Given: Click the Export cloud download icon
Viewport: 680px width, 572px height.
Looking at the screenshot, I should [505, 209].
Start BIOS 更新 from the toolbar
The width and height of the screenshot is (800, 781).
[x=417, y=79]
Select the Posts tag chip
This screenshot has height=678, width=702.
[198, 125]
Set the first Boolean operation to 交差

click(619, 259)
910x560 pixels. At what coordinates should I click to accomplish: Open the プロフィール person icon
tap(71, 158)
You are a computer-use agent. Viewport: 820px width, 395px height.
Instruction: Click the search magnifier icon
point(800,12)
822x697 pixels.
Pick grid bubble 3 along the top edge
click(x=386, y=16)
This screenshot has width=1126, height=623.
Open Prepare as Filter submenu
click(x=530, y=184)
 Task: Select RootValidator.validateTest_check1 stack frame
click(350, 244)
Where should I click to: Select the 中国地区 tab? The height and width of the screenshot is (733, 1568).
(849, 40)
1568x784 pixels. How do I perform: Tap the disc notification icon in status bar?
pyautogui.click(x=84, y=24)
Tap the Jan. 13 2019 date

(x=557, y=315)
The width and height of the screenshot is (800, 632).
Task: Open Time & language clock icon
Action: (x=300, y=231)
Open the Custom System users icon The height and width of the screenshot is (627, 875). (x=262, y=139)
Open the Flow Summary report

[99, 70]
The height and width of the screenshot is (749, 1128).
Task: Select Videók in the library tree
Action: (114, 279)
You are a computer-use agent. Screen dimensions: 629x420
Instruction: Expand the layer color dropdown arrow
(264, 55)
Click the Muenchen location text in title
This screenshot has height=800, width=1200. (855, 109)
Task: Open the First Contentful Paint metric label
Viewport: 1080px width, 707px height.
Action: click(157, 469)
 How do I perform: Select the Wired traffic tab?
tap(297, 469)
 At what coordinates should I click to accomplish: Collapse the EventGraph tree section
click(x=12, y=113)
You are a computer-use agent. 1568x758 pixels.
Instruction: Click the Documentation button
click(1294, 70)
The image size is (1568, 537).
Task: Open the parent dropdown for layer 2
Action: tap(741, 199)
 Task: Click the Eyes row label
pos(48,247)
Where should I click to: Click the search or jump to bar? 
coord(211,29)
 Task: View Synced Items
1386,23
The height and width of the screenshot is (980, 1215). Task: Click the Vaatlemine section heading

▬▬▬

-- What you will do --
Give back the entire listing with every word intact.

-- Completed exercise --
Given: Click the Export cloud download icon
Viewport: 680px width, 572px height.
Looking at the screenshot, I should [505, 209].
Start BIOS 更新 from the toolbar
The width and height of the screenshot is (800, 781).
[x=417, y=79]
Select the Posts tag chip
This screenshot has height=678, width=702.
[198, 125]
Set the first Boolean operation to 交差

click(619, 259)
910x560 pixels. At what coordinates should I click to accomplish: Open the プロフィール person icon
tap(71, 158)
You are a computer-use agent. Viewport: 820px width, 395px height.
Instruction: Click the search magnifier icon
point(800,12)
822x697 pixels.
Pick grid bubble 3 along the top edge
click(x=386, y=16)
This screenshot has width=1126, height=623.
Open Prepare as Filter submenu
click(x=530, y=184)
 Task: Select RootValidator.validateTest_check1 stack frame
click(350, 244)
Where should I click to: Select the 中国地区 tab? The height and width of the screenshot is (733, 1568).
(849, 40)
1568x784 pixels. How do I perform: Tap the disc notification icon in status bar?
pyautogui.click(x=84, y=24)
Tap the Jan. 13 2019 date

(x=557, y=315)
The width and height of the screenshot is (800, 632).
Task: Open Time & language clock icon
Action: (x=300, y=231)
Open the Custom System users icon The height and width of the screenshot is (627, 875). (x=262, y=139)
Open the Flow Summary report

[99, 70]
The height and width of the screenshot is (749, 1128).
Task: Select Videók in the library tree
Action: (114, 279)
You are a computer-use agent. Screen dimensions: 629x420
Instruction: Expand the layer color dropdown arrow
(264, 55)
Click the Muenchen location text in title
This screenshot has height=800, width=1200. (855, 109)
Task: Open the First Contentful Paint metric label
Viewport: 1080px width, 707px height.
Action: click(157, 469)
 How do I perform: Select the Wired traffic tab?
tap(297, 469)
 At what coordinates should I click to accomplish: Collapse the EventGraph tree section
click(x=12, y=113)
You are a computer-use agent. 1568x758 pixels.
Instruction: Click the Documentation button
click(1294, 70)
The image size is (1568, 537).
Task: Open the parent dropdown for layer 2
Action: tap(741, 199)
 Task: Click the Eyes row label
pos(48,247)
Where should I click to: Click the search or jump to bar? 
coord(211,29)
 Task: View Synced Items
1386,23
The height and width of the screenshot is (980, 1215). Task: Click the Vaatlemine section heading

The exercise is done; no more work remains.